There has never been so much behind-the-scenes BBC coverage of Doctor Who. “The Star Beast” ran for a single hour, but already has an in-episode commentary from David Tennant and producers Phil Collinson and Vicki Delow, a half-hour instalment of companion show Doctor Who: Unleashed, plus a half-hour official accompanying podcast. And that’s on top of all the interviews, features and in-depth looks from Doctor Who Magazine. Seekers of nerdy insights – our cup runneth seriously over.
For each of the three anniversary specials, and then continuing through Christmas 2023 and series fourteen, we can watch the episode, watch it again with the commentary, listen to the podcast and catch up with Steffan Powell’s exclusive Unleashed coverage. Do all that and you’ll probably need some kind of energy drink and a biscuit, but the fun titbits below are a taste of what you can glean.

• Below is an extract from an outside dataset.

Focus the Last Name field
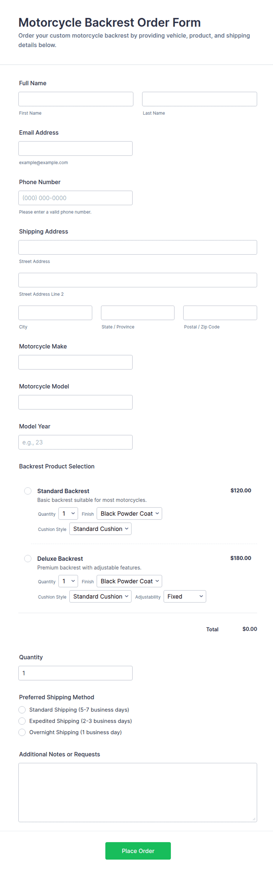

1. “The Star Beast” shoot began on May 9 2022, and the first scene shot was Donna, Sylvia and Rose talking in the kitchen. The Noble Temple house and garden were built in a studio, and the exterior for No. 23 was filmed at Axminster Road, Penylan, Cardiff, CF23. Axminster Road were the only residents’ association approached who were happy to welcome an exploding van and Wrarth Warriors on stilts at 4am over several night shoots.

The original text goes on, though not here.